Kirch wehrt Klage über fünf Millionen Euro ab

München - Im Prozessmarathon um die Insolvenz der Kirch-Gruppe hat Medienunternehmer Leo Kirch eine Klage über fünf Millionen Euro abgewehrt.

Diese Summe hatte der Insolvenzverwalter der Holdinggesellschaft der Kirch-Gruppe von dem Unternehmer persönlich eingeklagt. Das Landgericht München wies die Klage ab, wie es am Dienstag mitteilte.

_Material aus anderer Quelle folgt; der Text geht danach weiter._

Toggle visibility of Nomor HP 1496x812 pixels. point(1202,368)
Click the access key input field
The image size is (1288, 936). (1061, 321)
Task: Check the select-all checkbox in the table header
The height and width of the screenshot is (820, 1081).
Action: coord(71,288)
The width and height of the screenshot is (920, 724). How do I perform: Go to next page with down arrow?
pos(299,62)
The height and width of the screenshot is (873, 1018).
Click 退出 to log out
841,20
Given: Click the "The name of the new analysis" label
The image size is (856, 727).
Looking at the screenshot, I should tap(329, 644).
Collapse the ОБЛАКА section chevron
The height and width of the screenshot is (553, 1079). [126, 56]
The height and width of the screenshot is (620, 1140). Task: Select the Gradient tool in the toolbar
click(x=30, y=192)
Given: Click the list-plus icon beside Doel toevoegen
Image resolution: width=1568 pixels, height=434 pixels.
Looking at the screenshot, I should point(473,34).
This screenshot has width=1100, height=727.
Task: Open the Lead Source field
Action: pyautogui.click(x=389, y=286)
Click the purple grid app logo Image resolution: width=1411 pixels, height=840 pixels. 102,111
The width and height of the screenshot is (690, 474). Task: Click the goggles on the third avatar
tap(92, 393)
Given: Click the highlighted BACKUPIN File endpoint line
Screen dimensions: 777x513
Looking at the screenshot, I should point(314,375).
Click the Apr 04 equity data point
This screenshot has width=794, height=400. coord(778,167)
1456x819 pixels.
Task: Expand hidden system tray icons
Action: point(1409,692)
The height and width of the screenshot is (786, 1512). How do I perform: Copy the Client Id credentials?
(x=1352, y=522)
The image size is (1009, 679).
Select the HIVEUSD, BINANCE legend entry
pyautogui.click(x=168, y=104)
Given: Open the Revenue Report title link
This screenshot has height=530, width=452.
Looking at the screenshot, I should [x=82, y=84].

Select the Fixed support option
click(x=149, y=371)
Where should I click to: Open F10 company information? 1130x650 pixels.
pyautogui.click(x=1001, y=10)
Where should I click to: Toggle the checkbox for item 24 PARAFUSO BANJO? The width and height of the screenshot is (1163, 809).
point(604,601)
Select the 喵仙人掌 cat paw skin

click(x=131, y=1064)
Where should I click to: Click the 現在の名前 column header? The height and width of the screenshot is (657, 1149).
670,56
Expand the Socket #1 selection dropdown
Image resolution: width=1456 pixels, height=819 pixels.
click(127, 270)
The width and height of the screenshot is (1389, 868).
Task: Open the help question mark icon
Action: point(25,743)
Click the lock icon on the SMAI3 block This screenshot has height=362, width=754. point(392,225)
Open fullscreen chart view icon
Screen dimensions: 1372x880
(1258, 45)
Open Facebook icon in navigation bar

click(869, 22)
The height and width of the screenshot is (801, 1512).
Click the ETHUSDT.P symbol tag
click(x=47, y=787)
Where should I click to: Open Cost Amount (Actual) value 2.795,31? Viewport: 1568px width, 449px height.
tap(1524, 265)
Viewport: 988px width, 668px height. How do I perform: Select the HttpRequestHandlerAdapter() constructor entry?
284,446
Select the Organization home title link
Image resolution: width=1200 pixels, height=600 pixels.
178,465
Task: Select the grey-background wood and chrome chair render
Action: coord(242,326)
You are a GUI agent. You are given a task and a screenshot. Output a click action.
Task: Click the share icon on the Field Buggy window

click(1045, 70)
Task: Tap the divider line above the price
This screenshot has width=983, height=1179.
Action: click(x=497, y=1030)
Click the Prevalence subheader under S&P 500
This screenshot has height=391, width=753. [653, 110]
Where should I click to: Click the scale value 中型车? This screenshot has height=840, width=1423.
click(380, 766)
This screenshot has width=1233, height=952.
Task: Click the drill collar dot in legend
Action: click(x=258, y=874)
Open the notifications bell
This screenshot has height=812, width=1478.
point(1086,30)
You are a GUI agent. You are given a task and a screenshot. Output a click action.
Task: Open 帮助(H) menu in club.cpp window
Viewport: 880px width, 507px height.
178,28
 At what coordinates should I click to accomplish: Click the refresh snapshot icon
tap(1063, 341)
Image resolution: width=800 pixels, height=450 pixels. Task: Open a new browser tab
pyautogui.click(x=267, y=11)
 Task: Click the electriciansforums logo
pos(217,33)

Kirch hatte sich das Geld als Gesellschafter der Holding in den Jahren 2001 und 2002 auszahlen lassen. Zu diesem Zeitpunkt sei die Gesellschaft aber bereits zahlungsunfähig und überschuldet gewesen, begründete der Insolvenzverwalter seine Klage. Ein vom Gericht beauftragter Sachverständiger kam jedoch nach Prüfung der Bücher zu dem Ergebnis, dass die Holding zum Zeitpunkt der Auszahlungen noch kreditwürdig und liquide gewesen sei. Kirch müsse das Geld also nicht zurückzahlen. Das Urteil ist nicht rechtskräftig.

Zuletzt hatte der 82-jährige Kirch vor Gericht eine Schlappe hinnehmen müssen. Sieben Jahre nach der Insolvenz seines Medienkonzerns war er mit der Forderung nach zwei Milliarden Euro Schadenersatz von der Deutschen Bank gescheitert. Deren früherer Chef Rolf Breuer hatte in einem Interview im Februar 2002 die Kreditwürdigkeit der Kirch-Gruppe in Zweifel gezogen. Kirch wirft ihm vor, damit die Insolvenz des Medienkonzerns zwei Monate später verursacht zu haben. Eine zweite Milliardenklage ist noch offen.